What is asked ->
Tally the lines in the material below that contain the string "dropdown". Reply with that number alone.

#### Provided records ####

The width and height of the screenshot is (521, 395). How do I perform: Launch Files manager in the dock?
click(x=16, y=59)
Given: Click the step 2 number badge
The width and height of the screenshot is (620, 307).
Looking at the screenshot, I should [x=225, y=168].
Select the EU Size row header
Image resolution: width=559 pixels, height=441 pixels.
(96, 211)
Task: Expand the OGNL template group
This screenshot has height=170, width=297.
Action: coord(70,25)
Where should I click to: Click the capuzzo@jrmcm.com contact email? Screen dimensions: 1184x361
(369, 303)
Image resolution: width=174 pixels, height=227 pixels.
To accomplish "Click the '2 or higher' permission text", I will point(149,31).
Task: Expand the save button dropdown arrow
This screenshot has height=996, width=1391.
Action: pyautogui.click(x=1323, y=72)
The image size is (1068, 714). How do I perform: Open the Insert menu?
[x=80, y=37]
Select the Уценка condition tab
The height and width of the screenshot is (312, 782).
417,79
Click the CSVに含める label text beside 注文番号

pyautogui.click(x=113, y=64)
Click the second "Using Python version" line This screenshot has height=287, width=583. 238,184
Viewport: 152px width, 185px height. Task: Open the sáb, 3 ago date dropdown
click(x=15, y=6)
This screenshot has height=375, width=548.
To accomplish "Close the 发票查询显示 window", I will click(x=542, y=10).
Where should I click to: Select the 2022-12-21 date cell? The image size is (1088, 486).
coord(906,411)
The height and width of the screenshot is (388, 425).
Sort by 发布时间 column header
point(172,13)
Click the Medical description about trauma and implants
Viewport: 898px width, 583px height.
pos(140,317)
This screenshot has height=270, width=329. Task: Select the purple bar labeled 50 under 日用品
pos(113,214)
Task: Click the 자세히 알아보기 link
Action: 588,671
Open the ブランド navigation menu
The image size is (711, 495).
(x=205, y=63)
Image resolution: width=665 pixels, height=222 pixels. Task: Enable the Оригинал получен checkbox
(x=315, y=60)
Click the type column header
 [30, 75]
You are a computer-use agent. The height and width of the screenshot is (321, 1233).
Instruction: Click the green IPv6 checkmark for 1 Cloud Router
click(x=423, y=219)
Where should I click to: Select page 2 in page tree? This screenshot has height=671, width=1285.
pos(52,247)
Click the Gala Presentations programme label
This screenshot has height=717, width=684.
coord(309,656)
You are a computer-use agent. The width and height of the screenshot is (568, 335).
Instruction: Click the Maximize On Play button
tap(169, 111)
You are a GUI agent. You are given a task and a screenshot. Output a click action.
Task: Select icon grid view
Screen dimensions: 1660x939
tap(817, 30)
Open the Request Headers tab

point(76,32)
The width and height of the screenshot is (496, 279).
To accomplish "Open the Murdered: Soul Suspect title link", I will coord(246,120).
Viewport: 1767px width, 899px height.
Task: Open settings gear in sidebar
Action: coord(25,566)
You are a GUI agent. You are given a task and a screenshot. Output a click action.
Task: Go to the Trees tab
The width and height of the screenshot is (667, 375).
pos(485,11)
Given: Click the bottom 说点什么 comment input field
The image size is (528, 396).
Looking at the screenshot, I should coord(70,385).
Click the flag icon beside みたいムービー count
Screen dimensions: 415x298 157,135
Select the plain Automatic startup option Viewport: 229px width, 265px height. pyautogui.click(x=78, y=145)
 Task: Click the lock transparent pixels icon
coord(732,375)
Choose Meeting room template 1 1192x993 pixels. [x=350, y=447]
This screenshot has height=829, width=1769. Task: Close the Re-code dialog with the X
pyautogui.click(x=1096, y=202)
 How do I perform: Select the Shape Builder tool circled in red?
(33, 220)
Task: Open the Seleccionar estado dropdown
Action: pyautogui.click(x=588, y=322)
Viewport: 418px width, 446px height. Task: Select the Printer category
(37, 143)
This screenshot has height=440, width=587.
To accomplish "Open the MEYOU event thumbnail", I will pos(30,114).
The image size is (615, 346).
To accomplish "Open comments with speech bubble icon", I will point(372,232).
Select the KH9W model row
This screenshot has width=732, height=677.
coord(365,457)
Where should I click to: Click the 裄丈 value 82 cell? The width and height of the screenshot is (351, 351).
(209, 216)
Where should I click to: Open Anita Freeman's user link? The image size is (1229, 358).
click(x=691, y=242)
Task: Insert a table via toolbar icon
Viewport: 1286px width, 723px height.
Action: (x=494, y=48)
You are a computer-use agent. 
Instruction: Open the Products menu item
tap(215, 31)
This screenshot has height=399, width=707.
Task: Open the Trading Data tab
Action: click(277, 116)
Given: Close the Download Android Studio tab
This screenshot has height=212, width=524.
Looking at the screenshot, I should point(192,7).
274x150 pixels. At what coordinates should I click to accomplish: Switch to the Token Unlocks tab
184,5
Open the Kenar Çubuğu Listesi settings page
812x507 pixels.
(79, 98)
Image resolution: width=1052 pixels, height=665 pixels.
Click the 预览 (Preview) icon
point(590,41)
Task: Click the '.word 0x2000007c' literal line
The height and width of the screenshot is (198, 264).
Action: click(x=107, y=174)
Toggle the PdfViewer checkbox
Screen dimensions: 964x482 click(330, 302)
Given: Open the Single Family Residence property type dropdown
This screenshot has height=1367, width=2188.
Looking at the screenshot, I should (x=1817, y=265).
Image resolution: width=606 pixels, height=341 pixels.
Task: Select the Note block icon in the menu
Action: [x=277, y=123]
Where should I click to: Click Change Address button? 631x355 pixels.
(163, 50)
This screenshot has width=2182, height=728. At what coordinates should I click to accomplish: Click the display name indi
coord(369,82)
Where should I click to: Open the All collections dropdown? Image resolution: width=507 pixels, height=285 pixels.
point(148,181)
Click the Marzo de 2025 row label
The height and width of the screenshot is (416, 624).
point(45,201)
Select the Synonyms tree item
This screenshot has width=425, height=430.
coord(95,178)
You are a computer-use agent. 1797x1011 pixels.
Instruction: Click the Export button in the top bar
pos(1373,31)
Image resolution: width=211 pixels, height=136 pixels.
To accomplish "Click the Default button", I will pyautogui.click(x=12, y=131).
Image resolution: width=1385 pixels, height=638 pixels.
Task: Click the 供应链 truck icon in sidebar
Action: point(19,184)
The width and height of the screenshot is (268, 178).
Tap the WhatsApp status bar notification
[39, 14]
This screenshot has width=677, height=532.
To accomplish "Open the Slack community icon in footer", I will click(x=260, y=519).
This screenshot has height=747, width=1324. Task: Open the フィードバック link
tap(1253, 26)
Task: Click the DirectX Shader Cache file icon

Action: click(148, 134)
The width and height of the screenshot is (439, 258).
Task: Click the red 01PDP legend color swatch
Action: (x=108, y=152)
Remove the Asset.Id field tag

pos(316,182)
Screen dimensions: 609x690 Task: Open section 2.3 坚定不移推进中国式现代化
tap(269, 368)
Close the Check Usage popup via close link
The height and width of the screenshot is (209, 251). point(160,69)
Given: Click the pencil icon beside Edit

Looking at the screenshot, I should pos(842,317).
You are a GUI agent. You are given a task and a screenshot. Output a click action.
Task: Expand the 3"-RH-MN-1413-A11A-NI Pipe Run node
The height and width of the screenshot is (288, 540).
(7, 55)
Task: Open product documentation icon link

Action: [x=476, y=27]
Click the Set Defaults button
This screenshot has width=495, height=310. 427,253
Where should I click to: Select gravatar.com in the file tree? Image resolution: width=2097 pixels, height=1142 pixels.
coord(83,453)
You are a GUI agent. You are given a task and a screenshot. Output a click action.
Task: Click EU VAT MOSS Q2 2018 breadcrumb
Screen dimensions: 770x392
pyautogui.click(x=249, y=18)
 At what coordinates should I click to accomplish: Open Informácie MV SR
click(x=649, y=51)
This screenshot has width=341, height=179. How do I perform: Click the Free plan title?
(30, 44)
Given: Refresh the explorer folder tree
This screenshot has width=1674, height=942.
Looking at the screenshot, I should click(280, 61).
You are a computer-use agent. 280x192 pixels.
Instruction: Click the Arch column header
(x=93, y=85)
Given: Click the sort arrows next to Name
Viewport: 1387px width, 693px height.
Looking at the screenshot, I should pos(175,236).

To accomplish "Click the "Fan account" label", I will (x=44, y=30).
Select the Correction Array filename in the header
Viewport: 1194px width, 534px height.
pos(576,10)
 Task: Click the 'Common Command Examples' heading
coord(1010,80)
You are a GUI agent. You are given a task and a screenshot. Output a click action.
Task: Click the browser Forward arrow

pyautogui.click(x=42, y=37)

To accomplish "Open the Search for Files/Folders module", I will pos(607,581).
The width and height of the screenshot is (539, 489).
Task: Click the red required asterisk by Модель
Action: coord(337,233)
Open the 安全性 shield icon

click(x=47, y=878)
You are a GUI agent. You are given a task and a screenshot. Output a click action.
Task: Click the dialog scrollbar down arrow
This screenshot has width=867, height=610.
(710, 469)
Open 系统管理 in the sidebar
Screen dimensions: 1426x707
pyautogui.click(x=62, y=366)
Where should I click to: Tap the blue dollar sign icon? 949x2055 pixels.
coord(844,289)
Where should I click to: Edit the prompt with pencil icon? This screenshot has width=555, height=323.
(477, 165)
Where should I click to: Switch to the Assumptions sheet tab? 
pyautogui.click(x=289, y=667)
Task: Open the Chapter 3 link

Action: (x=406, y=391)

####

Output ->
5